Emperor of Japan - Marriage Traditions

Marriage Traditions

Throughout history, Japanese emperors and noblemen appointed the position of chief wife, rather than just keeping a harem or an assortment of female attendants.

The Japanese imperial dynasty consistently practiced official polygamy, a practice that only ended in the Taishō period (1912–1926). Besides the empress, the emperor could take, and nearly always took, several secondary consorts ("concubines") of various hierarchical degrees. Concubines were allowed also to other dynasts (shinno, o). After a decision decreed by Emperor Ichijō, some emperors even had two empresses simultaneously (kōgō and chūgū are the two separate titles for that situation). With the help of all this polygamy, the imperial clan thus was capable of producing more offspring. (Sons by secondary consorts were usually recognized as imperial princes, too, and could be recognized as heir to the throne if the empress did not give birth to an heir.)

Of the eight female tennō (reigning empress) of Japan, none married or gave birth after ascending the throne. Some of them, being widows, had produced children prior to their reigns.

In the succession, children of the empress were preferred over sons of secondary consorts. Thus it was significant which quarters had preferential opportunities in providing chief wives to imperial princes, i.e. supplying future empresses.

Apparently the oldest tradition of official marriages within the imperial dynasty were marriages between dynasty members, even half-siblings or uncle and niece. Such marriages were deemed to preserve better the imperial blood or were aimed at producing children symbolic of a reconciliation between two branches of the imperial dynasty. Daughters of others than imperials remained concubines, until Emperor Shōmu—in what was specifically reported as the first elevation of its kind—elevated his Fujiwara consort Empress Kōmyō to chief wife.

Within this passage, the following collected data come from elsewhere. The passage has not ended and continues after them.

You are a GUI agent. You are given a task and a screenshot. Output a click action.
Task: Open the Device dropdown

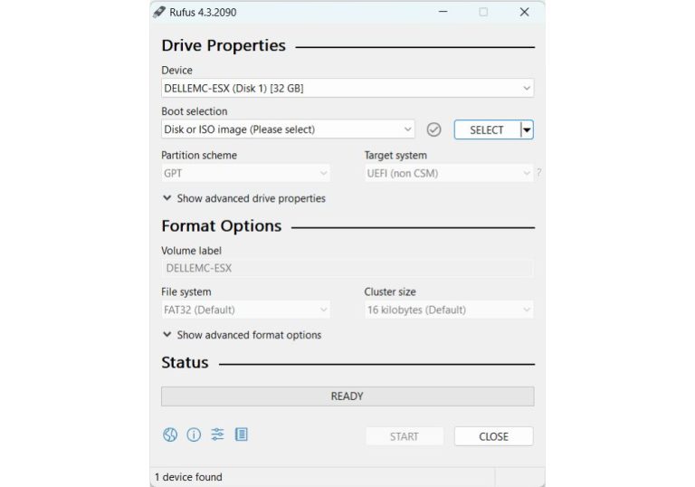click(348, 89)
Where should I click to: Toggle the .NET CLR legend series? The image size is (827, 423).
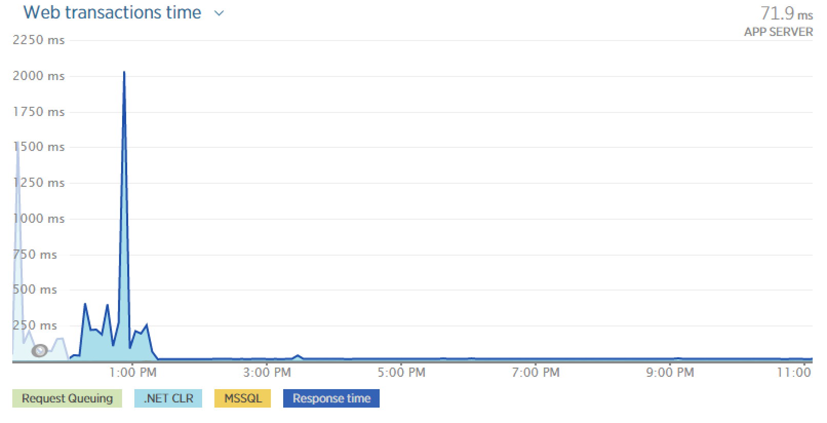[168, 398]
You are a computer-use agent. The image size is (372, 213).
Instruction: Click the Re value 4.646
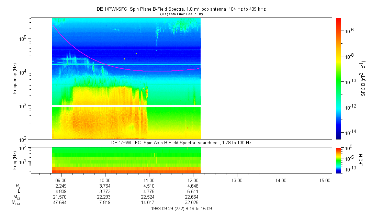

Japanese monarchs have been, as much as others elsewhere, dependent on making alliances with powerful chiefs and other monarchs. Many such alliances were sealed by marriages. The specific feature in Japan has been the fact that these marriages have been soon incorporated as elements of tradition which controlled the marriages of later generations, though the original practical alliance had lost its real meaning. A repeated pattern has been an imperial son-in-law under the influence of his powerful non-imperial father-in-law.

Beginning from the 7th and 8th centuries, emperors primarily took women of the Fujiwara clan as their highest wives—the most probable mothers of future monarchs. This was cloaked as a tradition of marriage between heirs of two kamis, Shinto gods: descendants of Amaterasu with descendants of the family kami of the Fujiwara. (Originally, the Fujiwara were descended from relatively minor nobility, thus their kami is an unremarkable one in the Japanese myth world.) To produce imperial children, heirs of the nation, with two-side descent from the two kamis, was regarded as desirable—or at least it suited powerful Fujiwara lords, who thus received preference in the imperial marriage market. The reality behind such marriages was an alliance between an imperial prince and a Fujiwara lord, his father-in-law or grandfather, the latter with his resources supporting the prince to the throne and most often controlling the government. These arrangements created the tradition of regents (Sesshō and Kampaku), with these positions allowed to be held only by a Fujiwara sekke lord.

Earlier, the emperors had married women from families of the government-holding Soga lords, and women of the imperial clan itself, i.e. various-degree cousins and often even their own sisters (half-sisters). Several imperials of the 5th and 6th centuries such as Prince Shōtoku were children of a couple of half-siblings. These marriages often were alliance or succession devices: the Soga lord ensured the domination of a prince, to be put as puppet to the throne; or a prince ensured the combination of two imperial descents, to strengthen his own and his children's claim to the throne. Marriages were also a means to seal a reconciliation between two imperial branches.

After a couple of centuries, emperors could no longer take anyone from outside such families as primary wife, no matter what the expediency of such a marriage and power or wealth brought by such might have been. Only very rarely was a prince without a mother of descent from such families allowed to ascend the throne. The earlier necessity and expediency had mutated into a strict tradition that did not allow for current expediency or necessity, but only dictated that daughters of a restricted circle of families were eligible brides, because they had produced eligible brides for centuries. Tradition had become more forceful than law.

Fujiwara women were often Empresses, and concubines came from less exalted noble families. In the last thousand years, sons of an imperial male and a Fujiwara woman have been preferred in the succession.

The five Fujiwara families, Ichijō, Kujō, Nijō, Konoe and Takatsukasa, were the primary source of imperial brides from the 8th century to the 19th century, even more often than daughters of the imperial clan itself. Fujiwara daughters were thus the usual empresses and mothers of emperors.

The acceptable source of imperial wives, brides for the emperor and crown prince, were even legislated into the Meiji-era imperial house laws (1889), which stipulated that daughters of Sekke (the five main branches of the higher Fujiwara) and daughters of the imperial clan itself were primarily acceptable brides.

Since that law was repealed in the aftermath of World War II, the present Emperor Akihito became the first crown prince for over a thousand years to have an empress outside the previously eligible circle.